During a craniotomy, a flap of the skull is removed to access the brain. This surgical procedure is performed on patients with brain lesions, traumatic brain injuries, and other cerebrovascular diseases.
What is it?
When a patient requires treatment on their brain that cannot be done with minimally invasive alternatives, a craniotomy is performed. A craniotomy removes a portion of the skull to expose a region of the brain. The procedure is recommended for various conditions including brain tumors, hematomas, aneurysms, skull fractures, foreign objects (such as a bullet), and infections. There are also many different names for craniotomies, usually referring to the region of the brain the bone flap is covering. During a craniotomy, the bone flap is replaced following the treatment. A craniectomy removes the bone and does not replace it.
What should I do to prepare?
Prior to the procedure, you will need to have a CT Scan or MRI along with various other diagnostic tests. Your doctor may also suggest donating blood weeks before surgery. Blood thinners or NSAID medications cannot be taken at least one week prior to the procedure. Other medications may be prescribed. Stop smoking as soon as you can before the procedure; smoking reduces the body’s ability to heal properly. You may also be given a special shampoo to use before surgery. Directly before the procedure, part of your scalp will be shaved.

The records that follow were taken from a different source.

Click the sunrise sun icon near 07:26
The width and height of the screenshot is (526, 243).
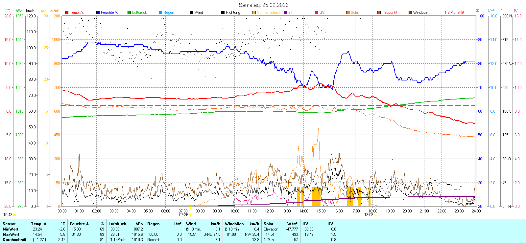pos(190,215)
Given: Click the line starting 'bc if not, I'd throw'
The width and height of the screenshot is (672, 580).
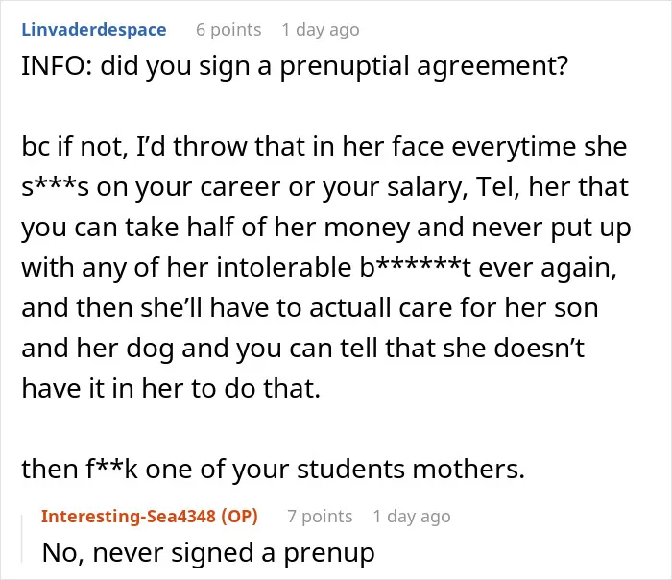Looking at the screenshot, I should [324, 147].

What happens during the process?
Patients will be given general anesthesia for this procedure. When the patient is sedated, their head will be fixed to a clamp device that will hold the skull in position during the surgery. An incision is then made in the skin in order to peel back the muscle. A small hole is drilled into the skull, and a specialized saw is inserted to cut away the intended bone. After the bone is cut away and the brain is exposed, the surgeons can work to correct the problem within the skull. This entire surgery may take anywhere from 3-5 hours or even more depending on the particular procedure. After the surgeons have finished operating within the skull, the bone flap is returned and reinforced with metal plates, holding it in place. These plates will mostly likely be permanent to give support continuously to that area of the skull. The muscles and skin are then sutured together over the bone.
What happens during the process?
Craniotomies are invasive procedures involving the brain. This will increase the severity of possible risks and complications. Some of the associated risks and complications are swelling of the brain, stroke, seizures, infection and excessive bleeding, blood clots, memory problems, difficulty with speech, permanent nerve/brain damage, coma, and paralysis.